Labor’s shadow treasurer, Mr Chalmers called for politicians to avoid being defensive about the criticism, first made public this week.
“I actually think there’s value in what Justice Hayne said,” Mr Chalmers told ABC radio.
“Our politics isn’t working as it should; there is something broken about it and if we reflect on it I think many of us share those kind of frustrations.
“It can be unnecessarily divisive, the rhetoric can be overblown. It can be unnecessarily polarising, it can be captured by the loudest and best-funded voices at the expense of middle Australia.”
Mr Chalmers said too often politicians got caught up in arguing about conflicts of the past instead of focusing on the challenges of the future.
“I think we should listen to what he has to say, but not just listen. We should be more focused on the future, more focused on what really matters … all of those issues are more important than the parlour games of politics and the three-word slogans.”
Trust in all sorts of institutions, governmental and private, has been damaged or destroyed.
— Kenneth Hayne
Mr Hayne used his speech to a constitutional law conference last month to make his first major public comments since handing down a landmark report into the banking and financial services sector, calling out decision-makers for eroding trust in politics.
Describing reasoned debates about issues of policy as rare, he said “three- or four-word slogans have taken their place”.
Mr Hayne told the event modern politics had an emphasis on partisanship and “processes that not only are opaque but also, too often, are seen as skewed, if not captured, by the interests of those large and powerful enough to lobby governments behind closed doors”.
He warned against dismissing growing calls for royal commissions into challenging political issues as “some passing fad or fashion”, saying Australia needed to grapple closely with “what these calls are telling us about the state of our democratic institutions”.
Arguing that reform of political institutions to replicate processes of a royal commission would require revealing more of the inner workings of government and how and why policy choices were made, Mr Hayne said too often the release of information did not led to better engagement or understanding.
“Trust in all sorts of institutions, governmental and private, has been damaged or destroyed.

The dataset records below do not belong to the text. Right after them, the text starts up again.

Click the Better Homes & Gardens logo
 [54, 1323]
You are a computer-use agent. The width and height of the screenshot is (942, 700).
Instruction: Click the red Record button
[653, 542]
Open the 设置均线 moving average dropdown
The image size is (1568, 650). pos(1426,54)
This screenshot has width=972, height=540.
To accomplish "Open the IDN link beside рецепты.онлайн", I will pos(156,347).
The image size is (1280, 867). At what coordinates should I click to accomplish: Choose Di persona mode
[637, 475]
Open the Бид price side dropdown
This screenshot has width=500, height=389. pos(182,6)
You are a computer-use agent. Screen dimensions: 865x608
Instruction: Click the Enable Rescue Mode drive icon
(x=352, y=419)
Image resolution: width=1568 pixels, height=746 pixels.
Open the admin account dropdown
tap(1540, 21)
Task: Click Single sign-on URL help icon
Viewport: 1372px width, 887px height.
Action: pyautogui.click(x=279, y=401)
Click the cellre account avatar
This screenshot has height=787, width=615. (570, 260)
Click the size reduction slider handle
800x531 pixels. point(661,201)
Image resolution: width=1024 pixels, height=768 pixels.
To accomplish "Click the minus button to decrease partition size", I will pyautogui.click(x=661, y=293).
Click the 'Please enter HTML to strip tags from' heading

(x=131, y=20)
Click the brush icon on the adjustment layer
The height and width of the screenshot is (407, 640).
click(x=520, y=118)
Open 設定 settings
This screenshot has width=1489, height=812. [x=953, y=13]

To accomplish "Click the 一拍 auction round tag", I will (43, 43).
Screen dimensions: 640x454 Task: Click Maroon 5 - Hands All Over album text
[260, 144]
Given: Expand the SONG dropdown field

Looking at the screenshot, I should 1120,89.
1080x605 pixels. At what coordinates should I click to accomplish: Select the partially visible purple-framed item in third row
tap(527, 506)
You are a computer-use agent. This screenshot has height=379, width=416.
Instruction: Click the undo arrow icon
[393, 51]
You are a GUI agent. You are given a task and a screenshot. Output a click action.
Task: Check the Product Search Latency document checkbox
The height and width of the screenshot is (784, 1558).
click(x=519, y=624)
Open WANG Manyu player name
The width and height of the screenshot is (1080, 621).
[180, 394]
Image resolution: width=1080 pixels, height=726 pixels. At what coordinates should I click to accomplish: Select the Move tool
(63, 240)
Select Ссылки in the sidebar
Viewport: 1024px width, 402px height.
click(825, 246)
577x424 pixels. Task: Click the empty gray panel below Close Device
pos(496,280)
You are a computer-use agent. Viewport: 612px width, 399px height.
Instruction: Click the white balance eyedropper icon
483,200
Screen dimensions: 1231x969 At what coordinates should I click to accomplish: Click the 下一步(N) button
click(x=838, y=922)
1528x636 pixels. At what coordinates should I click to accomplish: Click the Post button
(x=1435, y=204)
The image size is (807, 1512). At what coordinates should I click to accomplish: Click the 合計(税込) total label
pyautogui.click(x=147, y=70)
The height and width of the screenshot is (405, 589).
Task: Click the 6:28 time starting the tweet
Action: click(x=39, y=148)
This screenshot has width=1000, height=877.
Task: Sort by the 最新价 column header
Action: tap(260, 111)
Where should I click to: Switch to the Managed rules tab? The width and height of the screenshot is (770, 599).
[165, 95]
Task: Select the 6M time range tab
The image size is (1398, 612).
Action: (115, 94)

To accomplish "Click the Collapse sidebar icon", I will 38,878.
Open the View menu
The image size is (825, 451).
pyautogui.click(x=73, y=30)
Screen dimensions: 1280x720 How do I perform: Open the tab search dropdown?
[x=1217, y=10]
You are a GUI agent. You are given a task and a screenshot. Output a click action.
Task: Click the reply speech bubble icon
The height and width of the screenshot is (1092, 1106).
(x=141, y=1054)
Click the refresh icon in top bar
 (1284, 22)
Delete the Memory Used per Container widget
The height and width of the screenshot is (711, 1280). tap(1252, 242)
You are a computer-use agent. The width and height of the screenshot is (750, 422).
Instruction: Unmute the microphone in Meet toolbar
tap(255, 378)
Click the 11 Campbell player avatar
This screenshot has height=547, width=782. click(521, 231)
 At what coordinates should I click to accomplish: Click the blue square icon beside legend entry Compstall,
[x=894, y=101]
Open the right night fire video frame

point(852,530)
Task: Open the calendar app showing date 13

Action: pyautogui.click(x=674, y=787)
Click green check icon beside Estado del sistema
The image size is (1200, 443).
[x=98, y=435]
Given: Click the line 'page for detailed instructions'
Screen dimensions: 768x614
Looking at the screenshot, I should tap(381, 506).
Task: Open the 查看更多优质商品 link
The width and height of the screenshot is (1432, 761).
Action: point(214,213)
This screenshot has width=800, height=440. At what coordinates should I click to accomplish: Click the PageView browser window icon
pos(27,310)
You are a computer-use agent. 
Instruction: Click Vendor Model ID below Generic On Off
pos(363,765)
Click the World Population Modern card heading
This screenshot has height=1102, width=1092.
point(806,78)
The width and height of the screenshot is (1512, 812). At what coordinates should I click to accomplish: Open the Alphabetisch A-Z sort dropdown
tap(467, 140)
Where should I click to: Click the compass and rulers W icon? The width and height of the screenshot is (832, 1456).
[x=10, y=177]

Our future is often framed as some return to an imaginary glorious past when the issues that now beset us had not arisen.”
Poor business practice
The Coalition is continuing to implement some of the Hayne commission’s 76 recommendations, but his call for lucrative commissions in the mortgage-broking industry were dropped.
Revelations of poor business practice and cultural problems have led to change in businesses and organisations beyond the banking sector.
“Political, and other commentary focuses on what divides us rather than what unites us,” Mr Hayne said.
“And political rhetoric now resorts to the language of war, seeking to portray opposing views as presenting existential threats to society as we now know it.”